A Cycle-GAN Approach to Model Natural Perturbations in Speech for ASR Applications

A Cycle-GAN Approach to Model Natural Perturbations in Speech for ASR Applications

Abstract

Naturally introduced perturbations in audio signal, caused by emotional and physical states of the speaker, can significantly degrade the performance of Automatic Speech Recognition (ASR) systems. In this paper, we propose a front-end based on Cycle-Consistent Generative Adversarial Network (CycleGAN) which transforms naturally perturbed speech into normal speech, and hence improves the robustness of an ASR system. The CycleGAN model is trained on non-parallel examples of perturbed and normal speech. Experiments on spontaneous laughter-speech and creaky-speech datasets show that the performance of four different ASR systems improve by using speech obtained from CycleGAN based front-end, as compared to directly using the original perturbed speech. Visualization of the features of the laughter perturbed speech and those generated by the proposed front-end further demonstrates the effectiveness of our approach.

\name

Sri Harsha Dumpala, Imran Sheikh, Rupayan Chakraborty, Sunil Kumar Kopparapu \addressTCS Research and Innovation - Mumbai, INDIA {keywords} CycleGAN, laughter-speech, creaky-speech, automatic speech recognition

1 Introduction

Performance of Automatic Speech Recognition (ASR) systems have seen significant jumps with the adoption of deep learning techniques. Recently, ASR systems have been shown to perform on par with human transcribers [xiong2018microsoft]. At the same time, the use of voice assistants such as Siri, Google Assistant, Amazon Alexa etc., have led to the wide use of ASR systems in various day-to-day applications. However, recent studies have shown that adversarial examples, generated by either adding a small amount of noise or by modifying a few bits of the audio signal, can be used to attack ASR systems to generate a completely different output [iter2017generating, carlini2018audio], even though the changes in the audio signal cannot be perceived by humans. Similar to these artificial perturbations in the audio signal, natural perturbations in human speech may also have an adverse effect on the performance of ASR systems. Natural perturbations in speech can arise due to the psychological and physical state of the speaker. Examples of naturally perturbed speech include expressive speech containing different emotions such as laughter, excitement, frustration, etc. and speech generated with different voice qualities such as creakiness, breath, etc.

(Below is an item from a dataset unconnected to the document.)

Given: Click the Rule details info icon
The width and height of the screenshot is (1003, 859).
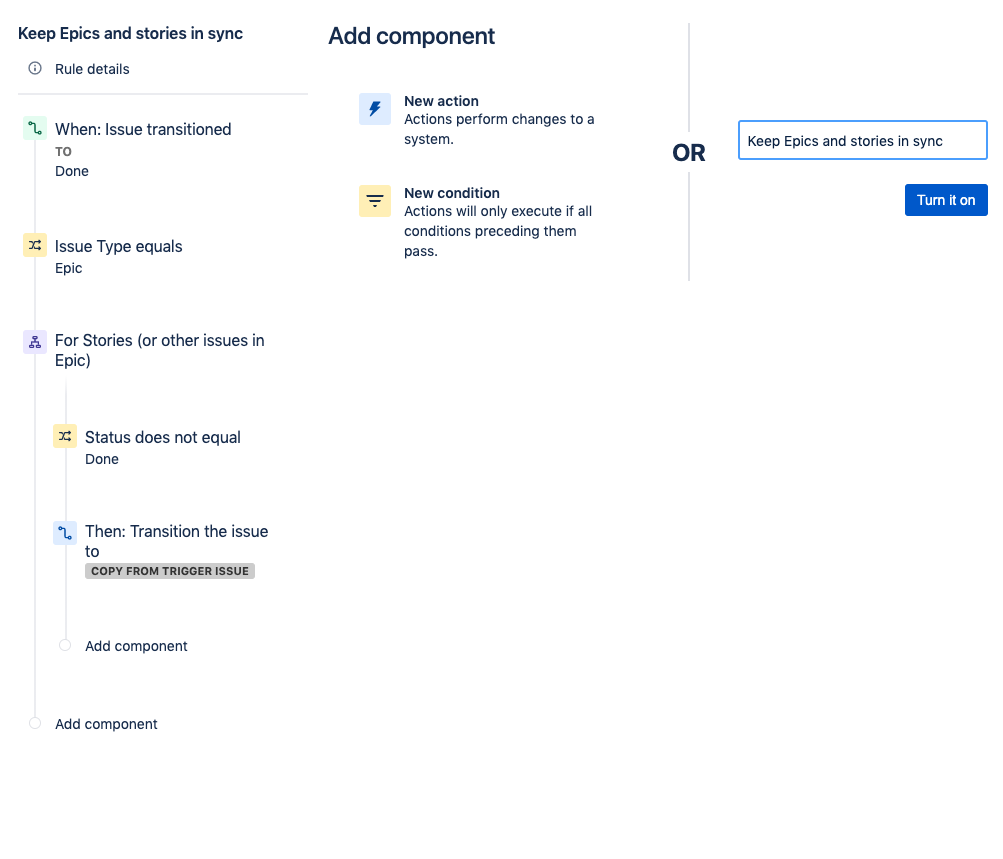Looking at the screenshot, I should pyautogui.click(x=34, y=69).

In this paper, we show that the performance of the state-of-the-art deep neural network based ASR systems can significantly degrade for speech colored either by emotion or voice-quality. We show that these natural perturbations can be handled by Cycle-consistent Generative Adversarial Networks (CycleGANs) [zhu2017unpaired], a variant of Generative Adversarial Networks (GANs) [goodfellow2014generative] which can learn distributions of data across different domains even without a parallel corpus. The generator from our CycleGAN model learns to filter out the natural perturbations in speech and hence can be used as a front-end processor to improve the robustness of ASR to natural perturbations. Interestingly, in absence of these perturbations in the input speech to the CycleGAN model, the front-end processing does not affect the ASR performance. The main contributions of this work are

  • An analysis of the performance of state-of-the-art ASR systems on naturally perturbed laughter and creaky-speech.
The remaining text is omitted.